Now an extension of the opiate epidemic, overdoses on board planes are happening, and if ever summoned, physicians will have to include this in the differential. In a sense having Narcan available, this makes sense. In terms of liability, treating an overdose at 10,000 feet presents certain risks. Do the risks outweigh the benefits? Make your own determination. I would welcome the Narcan if the plane kit contained it. However, what if the overdose was severe such that the Narcan was ineffective would there be liability for the physician? “Narcan is a nasal spray that has been proven to reverse opioid overdoses and save lives when the drug is quickly administered to a patient.” But we all know the potency of opiates and amount of opiates being used is significant and increased. Narcan may in fact not be enough to reverse certain severe overdoses.
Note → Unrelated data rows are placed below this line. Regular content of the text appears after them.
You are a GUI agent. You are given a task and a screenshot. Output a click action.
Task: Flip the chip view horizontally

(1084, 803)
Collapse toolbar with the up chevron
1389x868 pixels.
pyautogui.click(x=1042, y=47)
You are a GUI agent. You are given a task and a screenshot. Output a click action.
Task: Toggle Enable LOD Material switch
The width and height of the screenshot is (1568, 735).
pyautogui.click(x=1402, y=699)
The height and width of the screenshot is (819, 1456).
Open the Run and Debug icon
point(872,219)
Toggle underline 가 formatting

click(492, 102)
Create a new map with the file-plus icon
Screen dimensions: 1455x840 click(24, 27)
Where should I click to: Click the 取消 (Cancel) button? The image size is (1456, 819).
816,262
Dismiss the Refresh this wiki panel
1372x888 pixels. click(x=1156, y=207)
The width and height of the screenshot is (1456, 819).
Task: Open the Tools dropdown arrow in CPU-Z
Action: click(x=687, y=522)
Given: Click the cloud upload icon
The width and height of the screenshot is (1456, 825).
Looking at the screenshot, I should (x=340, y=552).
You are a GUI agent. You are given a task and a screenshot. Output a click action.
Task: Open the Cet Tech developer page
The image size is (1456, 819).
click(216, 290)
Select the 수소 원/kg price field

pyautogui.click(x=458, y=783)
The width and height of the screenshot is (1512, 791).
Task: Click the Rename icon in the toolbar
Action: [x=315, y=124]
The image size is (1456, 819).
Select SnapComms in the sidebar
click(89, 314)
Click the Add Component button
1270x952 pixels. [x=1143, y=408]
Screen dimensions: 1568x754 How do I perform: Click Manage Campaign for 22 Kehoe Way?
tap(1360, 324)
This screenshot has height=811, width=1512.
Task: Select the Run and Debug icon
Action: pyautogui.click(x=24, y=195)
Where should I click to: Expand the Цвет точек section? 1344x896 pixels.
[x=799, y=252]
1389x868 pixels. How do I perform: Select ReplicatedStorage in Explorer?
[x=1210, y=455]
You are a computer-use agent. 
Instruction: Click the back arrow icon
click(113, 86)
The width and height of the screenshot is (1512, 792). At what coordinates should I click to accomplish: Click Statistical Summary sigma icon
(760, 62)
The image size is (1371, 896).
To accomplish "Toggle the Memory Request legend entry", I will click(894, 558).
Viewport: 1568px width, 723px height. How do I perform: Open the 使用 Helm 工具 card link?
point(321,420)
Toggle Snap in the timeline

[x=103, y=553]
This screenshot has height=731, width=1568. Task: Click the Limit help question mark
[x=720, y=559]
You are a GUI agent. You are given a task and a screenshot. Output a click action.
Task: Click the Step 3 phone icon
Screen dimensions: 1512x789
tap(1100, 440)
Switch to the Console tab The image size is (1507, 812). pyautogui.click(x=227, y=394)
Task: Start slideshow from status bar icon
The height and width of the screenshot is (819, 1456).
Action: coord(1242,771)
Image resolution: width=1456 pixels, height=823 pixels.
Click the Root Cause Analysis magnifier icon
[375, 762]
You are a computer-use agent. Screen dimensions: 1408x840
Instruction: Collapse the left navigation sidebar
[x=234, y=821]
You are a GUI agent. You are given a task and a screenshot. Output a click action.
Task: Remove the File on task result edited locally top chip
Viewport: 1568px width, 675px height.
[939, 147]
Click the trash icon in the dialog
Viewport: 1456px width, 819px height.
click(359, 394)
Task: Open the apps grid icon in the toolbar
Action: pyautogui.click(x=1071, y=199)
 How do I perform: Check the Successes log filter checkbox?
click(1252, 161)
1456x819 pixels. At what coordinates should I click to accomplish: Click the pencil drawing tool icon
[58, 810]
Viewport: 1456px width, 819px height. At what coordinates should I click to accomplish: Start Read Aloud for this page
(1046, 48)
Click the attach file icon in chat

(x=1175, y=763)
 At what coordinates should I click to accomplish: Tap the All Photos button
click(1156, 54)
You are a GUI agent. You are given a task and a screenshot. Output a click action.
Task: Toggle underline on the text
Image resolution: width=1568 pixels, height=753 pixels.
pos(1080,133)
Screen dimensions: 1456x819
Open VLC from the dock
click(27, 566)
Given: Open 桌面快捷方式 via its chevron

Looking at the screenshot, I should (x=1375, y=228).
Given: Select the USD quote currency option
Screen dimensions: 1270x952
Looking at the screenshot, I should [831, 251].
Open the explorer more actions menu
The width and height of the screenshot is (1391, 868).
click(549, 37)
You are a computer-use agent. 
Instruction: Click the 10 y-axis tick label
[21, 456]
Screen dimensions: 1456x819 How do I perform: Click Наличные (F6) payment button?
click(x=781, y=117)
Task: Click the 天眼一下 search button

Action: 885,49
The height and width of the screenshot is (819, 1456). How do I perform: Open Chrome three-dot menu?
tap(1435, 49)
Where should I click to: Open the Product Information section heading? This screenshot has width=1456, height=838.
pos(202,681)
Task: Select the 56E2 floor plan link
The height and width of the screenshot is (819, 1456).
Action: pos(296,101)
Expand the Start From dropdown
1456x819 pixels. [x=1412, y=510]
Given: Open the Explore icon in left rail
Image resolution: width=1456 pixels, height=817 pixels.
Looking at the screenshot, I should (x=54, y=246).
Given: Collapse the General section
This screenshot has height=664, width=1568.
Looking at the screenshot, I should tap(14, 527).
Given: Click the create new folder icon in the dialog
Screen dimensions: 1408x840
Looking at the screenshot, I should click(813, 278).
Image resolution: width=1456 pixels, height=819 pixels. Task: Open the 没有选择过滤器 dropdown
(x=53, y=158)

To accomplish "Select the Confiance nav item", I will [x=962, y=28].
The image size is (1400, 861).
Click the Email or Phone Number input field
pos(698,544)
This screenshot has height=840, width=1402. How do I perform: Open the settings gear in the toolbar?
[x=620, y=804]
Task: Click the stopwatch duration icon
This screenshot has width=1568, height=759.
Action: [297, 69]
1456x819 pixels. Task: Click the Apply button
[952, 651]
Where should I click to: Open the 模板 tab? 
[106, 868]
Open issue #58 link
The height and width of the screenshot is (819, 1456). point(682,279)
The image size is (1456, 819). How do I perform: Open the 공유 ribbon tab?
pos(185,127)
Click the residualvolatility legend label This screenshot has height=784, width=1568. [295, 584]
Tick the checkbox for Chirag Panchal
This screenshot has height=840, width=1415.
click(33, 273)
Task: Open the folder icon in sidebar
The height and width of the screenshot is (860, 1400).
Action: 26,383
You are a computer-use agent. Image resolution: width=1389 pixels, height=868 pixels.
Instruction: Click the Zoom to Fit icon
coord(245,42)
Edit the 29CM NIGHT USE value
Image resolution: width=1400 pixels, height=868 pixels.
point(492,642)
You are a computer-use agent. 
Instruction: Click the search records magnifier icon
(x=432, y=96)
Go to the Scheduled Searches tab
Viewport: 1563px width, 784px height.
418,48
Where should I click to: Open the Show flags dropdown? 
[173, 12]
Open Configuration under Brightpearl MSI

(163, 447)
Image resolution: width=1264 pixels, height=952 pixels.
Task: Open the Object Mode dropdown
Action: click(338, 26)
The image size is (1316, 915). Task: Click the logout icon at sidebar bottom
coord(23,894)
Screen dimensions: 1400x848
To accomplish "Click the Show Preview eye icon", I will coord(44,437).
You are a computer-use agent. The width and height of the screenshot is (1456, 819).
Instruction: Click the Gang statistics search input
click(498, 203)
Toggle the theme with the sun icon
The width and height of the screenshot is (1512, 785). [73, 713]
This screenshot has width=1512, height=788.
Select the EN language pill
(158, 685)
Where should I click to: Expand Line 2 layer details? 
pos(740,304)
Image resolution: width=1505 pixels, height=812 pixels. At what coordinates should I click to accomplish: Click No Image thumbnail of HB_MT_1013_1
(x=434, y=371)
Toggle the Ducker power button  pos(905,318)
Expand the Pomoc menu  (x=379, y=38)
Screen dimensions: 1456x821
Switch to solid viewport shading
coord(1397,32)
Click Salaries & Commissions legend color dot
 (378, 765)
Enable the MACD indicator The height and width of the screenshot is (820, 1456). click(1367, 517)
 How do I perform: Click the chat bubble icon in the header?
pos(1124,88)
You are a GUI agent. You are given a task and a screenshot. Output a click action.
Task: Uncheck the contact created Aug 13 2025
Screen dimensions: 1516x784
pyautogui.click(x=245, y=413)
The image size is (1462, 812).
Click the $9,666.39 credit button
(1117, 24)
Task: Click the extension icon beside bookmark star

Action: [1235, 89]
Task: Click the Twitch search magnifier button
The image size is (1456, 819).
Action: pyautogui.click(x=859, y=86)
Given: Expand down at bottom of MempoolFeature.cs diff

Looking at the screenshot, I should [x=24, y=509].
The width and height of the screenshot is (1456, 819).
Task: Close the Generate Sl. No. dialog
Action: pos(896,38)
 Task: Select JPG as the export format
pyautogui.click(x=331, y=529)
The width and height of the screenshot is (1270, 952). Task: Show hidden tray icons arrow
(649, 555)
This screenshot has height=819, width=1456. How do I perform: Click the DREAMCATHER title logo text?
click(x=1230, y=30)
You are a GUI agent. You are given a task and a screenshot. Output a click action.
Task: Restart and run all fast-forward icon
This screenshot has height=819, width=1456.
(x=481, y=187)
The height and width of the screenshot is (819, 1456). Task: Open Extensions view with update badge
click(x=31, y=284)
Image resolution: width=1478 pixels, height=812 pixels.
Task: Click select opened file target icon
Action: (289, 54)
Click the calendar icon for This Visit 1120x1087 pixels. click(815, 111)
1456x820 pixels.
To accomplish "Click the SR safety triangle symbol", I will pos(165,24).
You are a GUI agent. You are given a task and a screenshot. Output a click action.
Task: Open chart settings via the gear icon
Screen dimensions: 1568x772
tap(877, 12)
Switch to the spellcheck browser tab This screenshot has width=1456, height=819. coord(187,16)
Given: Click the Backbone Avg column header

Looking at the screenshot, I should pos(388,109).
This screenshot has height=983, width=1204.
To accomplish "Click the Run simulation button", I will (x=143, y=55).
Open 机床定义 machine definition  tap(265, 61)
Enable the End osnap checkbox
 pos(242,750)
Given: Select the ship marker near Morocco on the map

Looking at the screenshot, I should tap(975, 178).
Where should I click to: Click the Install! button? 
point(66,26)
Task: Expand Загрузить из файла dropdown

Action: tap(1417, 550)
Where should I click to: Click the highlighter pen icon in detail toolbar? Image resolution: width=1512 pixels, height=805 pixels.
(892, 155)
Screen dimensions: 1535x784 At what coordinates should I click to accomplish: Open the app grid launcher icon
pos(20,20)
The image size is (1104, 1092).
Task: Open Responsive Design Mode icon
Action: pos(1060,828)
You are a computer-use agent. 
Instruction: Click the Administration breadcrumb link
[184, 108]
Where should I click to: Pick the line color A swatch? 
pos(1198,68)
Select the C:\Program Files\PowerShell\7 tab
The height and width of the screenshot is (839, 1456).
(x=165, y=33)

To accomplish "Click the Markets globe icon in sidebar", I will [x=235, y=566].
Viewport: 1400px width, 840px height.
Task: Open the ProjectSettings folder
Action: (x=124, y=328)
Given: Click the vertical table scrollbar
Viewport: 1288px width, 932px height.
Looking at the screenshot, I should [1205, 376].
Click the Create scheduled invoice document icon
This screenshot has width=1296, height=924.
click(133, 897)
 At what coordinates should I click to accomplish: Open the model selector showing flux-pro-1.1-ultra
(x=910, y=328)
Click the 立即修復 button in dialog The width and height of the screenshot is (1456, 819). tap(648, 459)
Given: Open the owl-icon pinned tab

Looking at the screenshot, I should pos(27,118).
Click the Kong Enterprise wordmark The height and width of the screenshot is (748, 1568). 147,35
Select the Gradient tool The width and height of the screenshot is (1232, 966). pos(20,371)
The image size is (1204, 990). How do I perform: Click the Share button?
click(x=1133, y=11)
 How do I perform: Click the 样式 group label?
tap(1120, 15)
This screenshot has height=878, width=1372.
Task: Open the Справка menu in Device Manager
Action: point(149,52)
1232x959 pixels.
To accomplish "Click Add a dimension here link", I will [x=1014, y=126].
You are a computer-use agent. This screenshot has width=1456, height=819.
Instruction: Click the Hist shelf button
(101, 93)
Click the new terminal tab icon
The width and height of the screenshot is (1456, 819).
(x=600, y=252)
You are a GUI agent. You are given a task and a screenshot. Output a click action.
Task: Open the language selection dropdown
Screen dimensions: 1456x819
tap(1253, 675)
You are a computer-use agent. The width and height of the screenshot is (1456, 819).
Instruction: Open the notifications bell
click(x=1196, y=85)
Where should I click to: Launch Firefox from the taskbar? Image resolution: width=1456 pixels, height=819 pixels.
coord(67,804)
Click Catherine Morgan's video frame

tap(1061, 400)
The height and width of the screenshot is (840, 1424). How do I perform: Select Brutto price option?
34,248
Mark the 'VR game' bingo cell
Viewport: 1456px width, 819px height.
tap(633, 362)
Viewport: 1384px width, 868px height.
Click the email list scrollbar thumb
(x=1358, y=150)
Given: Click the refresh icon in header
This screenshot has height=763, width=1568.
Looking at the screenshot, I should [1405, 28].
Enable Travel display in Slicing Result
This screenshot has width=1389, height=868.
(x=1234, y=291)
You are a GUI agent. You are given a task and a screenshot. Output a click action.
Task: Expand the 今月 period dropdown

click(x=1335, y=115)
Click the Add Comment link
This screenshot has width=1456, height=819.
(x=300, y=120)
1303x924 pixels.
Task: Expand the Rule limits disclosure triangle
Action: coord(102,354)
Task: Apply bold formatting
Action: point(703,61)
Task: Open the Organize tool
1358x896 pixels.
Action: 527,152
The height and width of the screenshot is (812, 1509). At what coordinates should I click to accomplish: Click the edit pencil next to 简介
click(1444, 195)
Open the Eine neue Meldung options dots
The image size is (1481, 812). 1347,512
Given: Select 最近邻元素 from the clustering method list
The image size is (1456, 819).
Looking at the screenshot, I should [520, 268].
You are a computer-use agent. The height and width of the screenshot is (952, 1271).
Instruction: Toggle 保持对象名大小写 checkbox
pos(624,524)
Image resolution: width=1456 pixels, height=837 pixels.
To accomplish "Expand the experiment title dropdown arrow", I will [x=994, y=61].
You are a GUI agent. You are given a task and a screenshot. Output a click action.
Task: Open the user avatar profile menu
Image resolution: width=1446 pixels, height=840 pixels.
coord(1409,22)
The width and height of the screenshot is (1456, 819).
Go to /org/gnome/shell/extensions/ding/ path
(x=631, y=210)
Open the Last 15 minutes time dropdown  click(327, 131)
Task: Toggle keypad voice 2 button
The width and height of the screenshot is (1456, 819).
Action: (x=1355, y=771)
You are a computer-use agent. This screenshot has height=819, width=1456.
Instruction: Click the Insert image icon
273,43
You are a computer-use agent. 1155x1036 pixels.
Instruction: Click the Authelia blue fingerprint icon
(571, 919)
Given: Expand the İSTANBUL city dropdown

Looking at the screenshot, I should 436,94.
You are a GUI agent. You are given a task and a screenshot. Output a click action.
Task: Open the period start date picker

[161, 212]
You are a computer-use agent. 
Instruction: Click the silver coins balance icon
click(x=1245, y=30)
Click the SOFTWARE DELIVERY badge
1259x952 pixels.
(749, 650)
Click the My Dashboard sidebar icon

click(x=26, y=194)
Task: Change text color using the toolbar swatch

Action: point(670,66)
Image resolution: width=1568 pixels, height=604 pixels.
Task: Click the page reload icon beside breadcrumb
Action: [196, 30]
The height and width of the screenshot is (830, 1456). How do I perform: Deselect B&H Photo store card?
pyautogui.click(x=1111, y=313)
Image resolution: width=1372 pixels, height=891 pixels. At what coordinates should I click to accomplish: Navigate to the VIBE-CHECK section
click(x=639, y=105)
In a sense the notion that the opiate epidemic has progressed to needing Narcan on flights is sad. This is what it has come too. Like it or not, if you are on board and they request for a doctor, physicians are now in the position to have to treat something they might not be comfortable with or have expertise with. I would hate to be in this position, but the reality is that drug addicts will fly and will overdose on planes. To the extent that planes all now carry AED’s, now carrying Narcan is a sign of the times and the next step towards saving lives.